Chemical approval processes, especially for PFAS, through the TSCA program have borne increased scrutiny since widespread reports this summer of issues of lax TSCA oversight for PFAS allegedly used in fracking. Under TSCA, EPA may prioritize chemicals for review. If EPA makes a finding of unreasonable risk, the agency then goes through a risk management rulemaking process and determines the appropriate action to eliminate the unreasonable risk. TSCA also allows for citizen petitions, under which anyone may petition EPA to regulate, restrict, or prohibit any existing chemical. As environmental and public health advocacy groups’ approaches grow more sophisticated, a petition accompanied by strong scientific data—especially submitted to an administration already signaling a muscular TSCA approach— may present a more expedient way to remove chemicals from the market that has so far been little-utilized.
EPA is also contemplating grouping PFAS by similar structural and chemical properties. The idea here is to organize PFAS into subgroups, where EPA can then prioritize one analog from each subgroup for initial testing. EPA’s signaled expansive use of testing powers was punctuated by an announced reconsideration of a petition for testing orders for Chemours (CC) on 54 PFAS, which likely will be decided by January 2022.

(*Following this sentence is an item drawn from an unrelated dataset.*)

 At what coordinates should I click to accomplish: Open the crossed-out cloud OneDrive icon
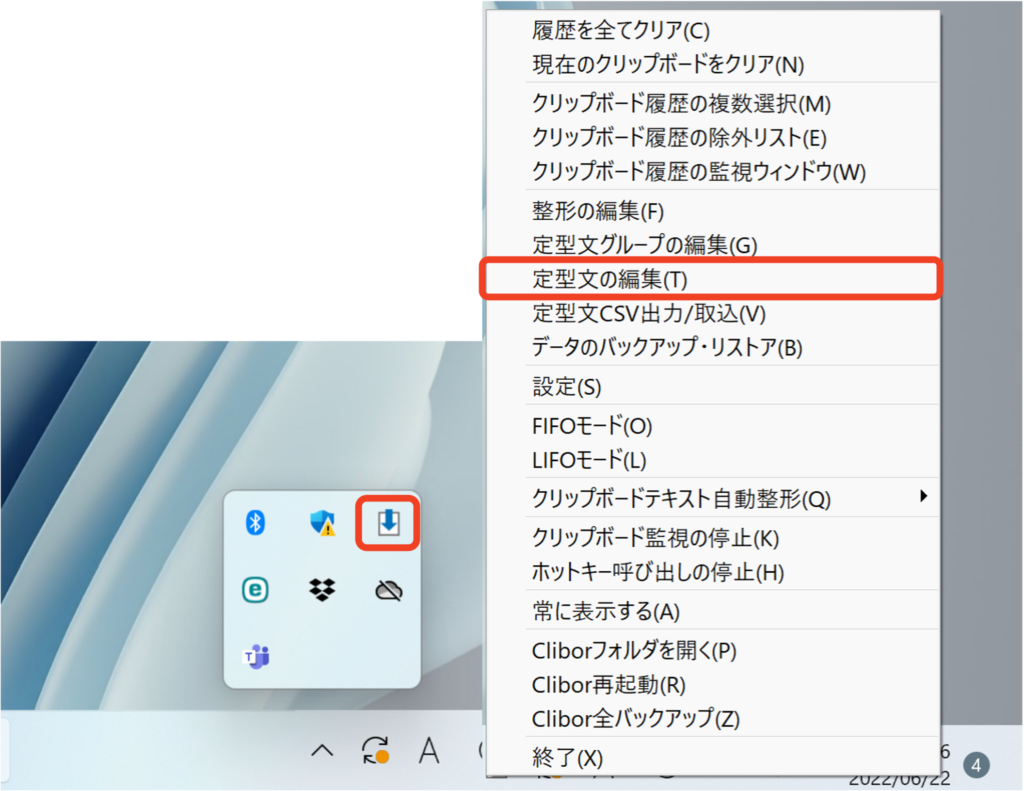coord(388,591)
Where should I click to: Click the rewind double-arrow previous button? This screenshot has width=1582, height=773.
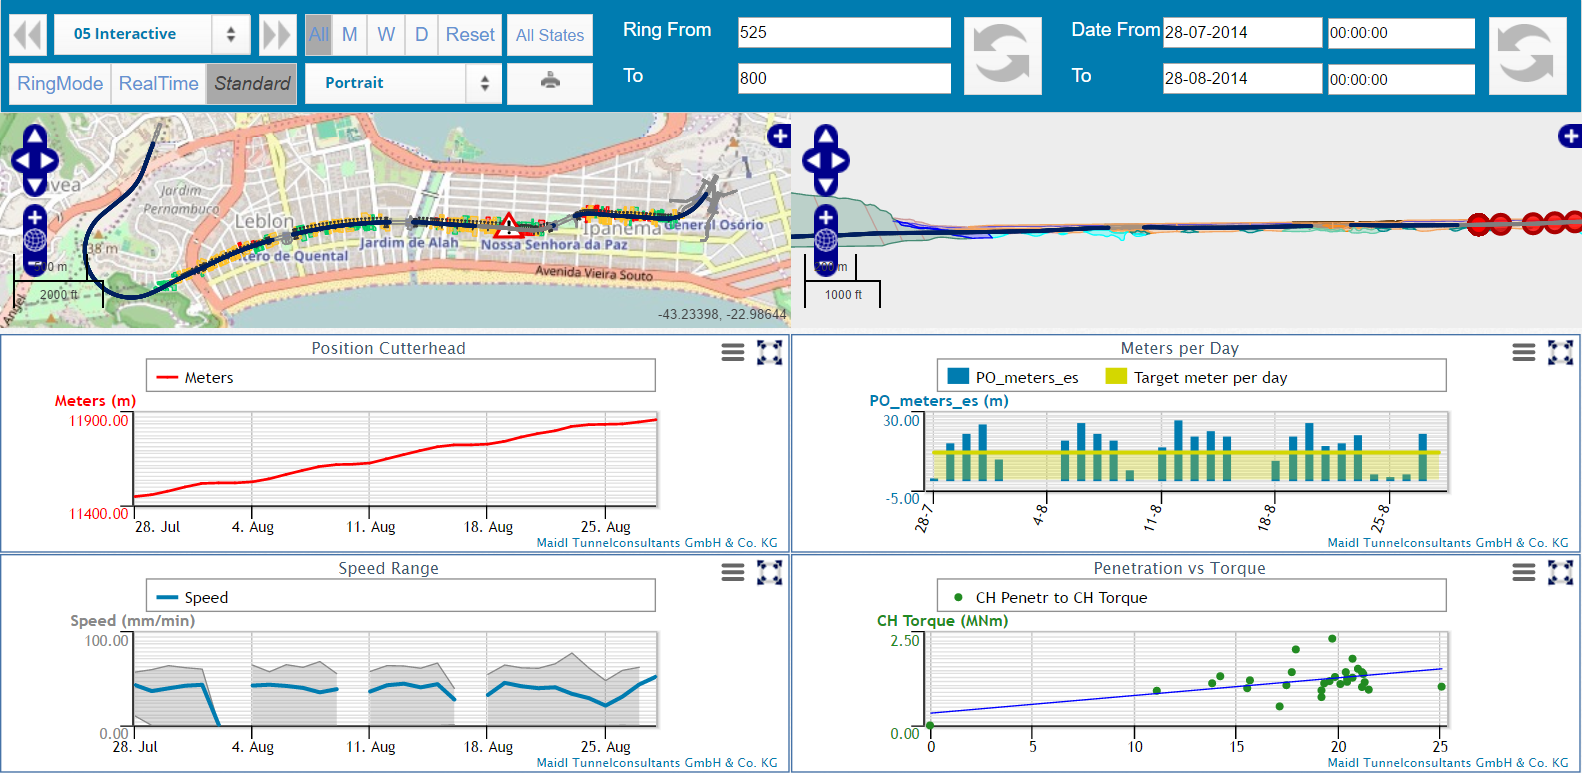coord(28,35)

EPA also has a new general policy of disallowing new low-volume exemptions (LVEs) for PFAS, and is encouraging manufacturers to voluntarily withdraw approved PFAS LVEs and submit full premanufacture notification applications instead. This will drive new and potentially existing PFAS applications toward the PMN approval process, for which consent orders with strings attached is the most likely approval outcome. We believe these consent orders will include more stringent testing requirements, likely increasing compliance costs for manufacturers—stretching out or stalling new PFAS approvals.
The Biden EPA will also regulate finished products containing TSCA-regulated chemicals, presenting challenges to appropriately scrutinizing supply chains. In the case of PFAS, EPA has already removed a loophole for PFAS-coated products by withdrawing Trump-era guidance on the Significant New Use Rule for long-chain PFAS (e.g., PFOA, PFOS), meaning that imported products with PFAS as a surface coating (e.g., stain-resistant rugs) are subject to EPA review.
So, why should investors care? PFAS is used in everything from water-resistant clothing, stain-resistant furniture, and many other consumer products. For small companies that manufacture or import PFAS, EPA’s announced reporting proposal augurs a more aggressive stance and increases compliance procedures and costs for entities that may have previously had limited exposure to TSCA regulation. For larger, publicly-traded names, beyond non-material costs that may arise (as in the case of EPA’s approval of the Chemours testing petition), increased reporting and testing requirements will significantly increase litigation costs as reporting requirements enhance public understanding of PFAS contamination. This risk is especially heightened if increased testing results in more robust science around existing linked human health conditions—like kidney and testicular cancers, ulcerative colitis, and thyroid disease. Or potentially unveil new ones.